In a world where people can feel anonymous and disconnected, preserving memory is an act of hope.
“It says that the past is not dead to us and that the future deserves more than fragments,” said Elder Mark A. Bragg, a General Authority Seventy of The Church of Jesus Christ of Latter-day Saints. Elder Bragg is also the executive director of the Church’s Family History Department and FamilySearch International.
He said records are never merely paper, data or a line in a database. Instead, records are, “in a very real sense, witnesses. They are memory. They are the thin but sacred thread that can tie a child to parents, a people to its past and an entire generation to its inheritance.”
Elder Bragg spoke about the importance of memory and family history on Tuesday, June 9, at the III Congress of Archivists: Digital Archive Expo (DA-EXPO) held June 8-12 in Astana, Kazakhstan.
The event is “an international platform for professional dialogue on the preservation and development of documentary heritage, with a strong focus on digital transformation, innovation and the use of artificial intelligence in archives,” according to the International Council on Archives website.
FamilySearch participated at the Congress as a main sponsor, and Elder Bragg was a keynote speaker.
3 principles for family history

Elder Bragg said the tools available now to genealogists would have seemed miraculous to those who founded FamilySearch’s predecessor, Genealogical Society of Utah, in 1894. For much of history, he said, access to records was shaped by proximity, resources and specialized knowledge, “creating natural distinctions between those who could engage and those who could not.”
But today, a record created in one place can be preserved in another, indexed in a third and discovered by someone on the other side of the world.
“The reach is astonishing. The speed is breathtaking. The possibilities are almost beyond measure,” Elder Bragg said, adding that as digitization efforts place vast collections within reach of anyone with an internet connection, “the playing field is being leveled in unprecedented ways.”
For all the wonder of digital technology, however, the deepest reasons for family history haven’t changed, Elder Bragg said. He outlined three principles for doing family history:
- The purpose of family history is enduring, even as methods change.
- Access is an act of kindness.
- Collaboration has a multiplying effect.
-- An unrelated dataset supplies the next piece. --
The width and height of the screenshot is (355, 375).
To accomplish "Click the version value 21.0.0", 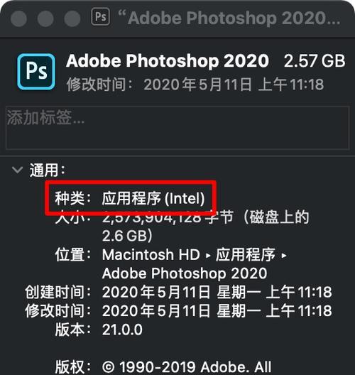I will 122,330.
Regarding the first principle, Elder Bragg said genealogists and archivists don’t preserve records simply because they can — they preserve records because human beings matter, as well as their identities, memories, belonging and continuity.
“Long after a file format becomes outdated, long after a platform changes, long after a storage medium is replaced by another, the human need to know ‘Who am I?’, ‘Where do I come from?’ and ‘Where do I belong?’ remains as urgent as ever,” Elder Bragg said.
Regarding the second principle, “access is an act of kindness,” Elder Bragg said records only fulfill their divine and human purpose when they are found, understood and used. Genealogists and archivists aren’t merely safeguarding information — they’re opening doors, connecting families and “making possible the reunion of memory and meaning.”
“In that sense, your work is not only technical. It is profoundly kind,” Elder Bragg said, adding, “It is a kindness that is not always recognized or noticed, making it more profound and pure.”
Regarding the third principle, “collaboration has a multiplying effect,” Elder Bragg said no single archive, institution or nation can preserve the whole of human memory alone. But when communities share expertise, when institutions partner across borders and when record keepers choose cooperation over isolation, “the whole becomes greater than the sum of its parts.”
“Collaboration helps us preserve not only information, but integrity,” Elder Bragg said. “It helps us respect origin, honor cultural context and build trust across communities.”
A people-centered work

Elder Bragg pointed to FamilySearch’s own history as an example of these principles. In particular, he emphasized that technology hasn’t replaced FamilySearch’s original vision, only carried it forward.
“We imagine that new methods require new motives. They do not,” Elder Bragg said. “At their best, new tools should simply help us serve the same purposes more broadly, more faithfully and more generously.”
Ultimately, the role of archivists and records custodians is not only to keep the past from disappearing, he said, but to help the future know where it came from. This matters to families, communities and nations, but it especially matters to the individual search for belonging.
“People are not remembered by data, but they are often found through it,” Elder Bragg said. “They are not healed by indexes, but indexes can lead them to healing. They are not transformed by storage systems, but storage systems can preserve the fragile evidence that makes remembrance possible. …
“In many ways, your work is like preparing a way in the wilderness for memory to travel home.”